**GIVEN INFORMATION**:
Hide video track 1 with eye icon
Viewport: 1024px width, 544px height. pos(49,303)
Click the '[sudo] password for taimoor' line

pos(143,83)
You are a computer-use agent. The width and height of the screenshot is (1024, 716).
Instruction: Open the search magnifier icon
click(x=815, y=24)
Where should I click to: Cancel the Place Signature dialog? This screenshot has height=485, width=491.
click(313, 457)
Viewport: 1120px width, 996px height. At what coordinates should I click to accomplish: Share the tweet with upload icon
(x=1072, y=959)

* * *

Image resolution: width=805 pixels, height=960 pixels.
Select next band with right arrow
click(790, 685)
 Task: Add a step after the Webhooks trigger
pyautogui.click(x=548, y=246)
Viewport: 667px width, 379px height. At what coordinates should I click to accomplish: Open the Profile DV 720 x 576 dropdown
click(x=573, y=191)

...

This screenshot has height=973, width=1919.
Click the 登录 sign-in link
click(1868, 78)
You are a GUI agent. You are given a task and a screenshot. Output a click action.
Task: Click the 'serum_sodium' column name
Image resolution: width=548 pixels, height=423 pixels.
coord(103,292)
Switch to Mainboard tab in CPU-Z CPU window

**TASK TO CARRY OUT**: Set down exactly the lines of the data above, beginning with the line that has "Image resolution: width=548" and ending with the line that has "Switch to Mainboard tab in CPU-Z CPU window", and no others.

**EXERCISE RESULT**:
Image resolution: width=548 pixels, height=423 pixels.
coord(103,292)
Switch to Mainboard tab in CPU-Z CPU window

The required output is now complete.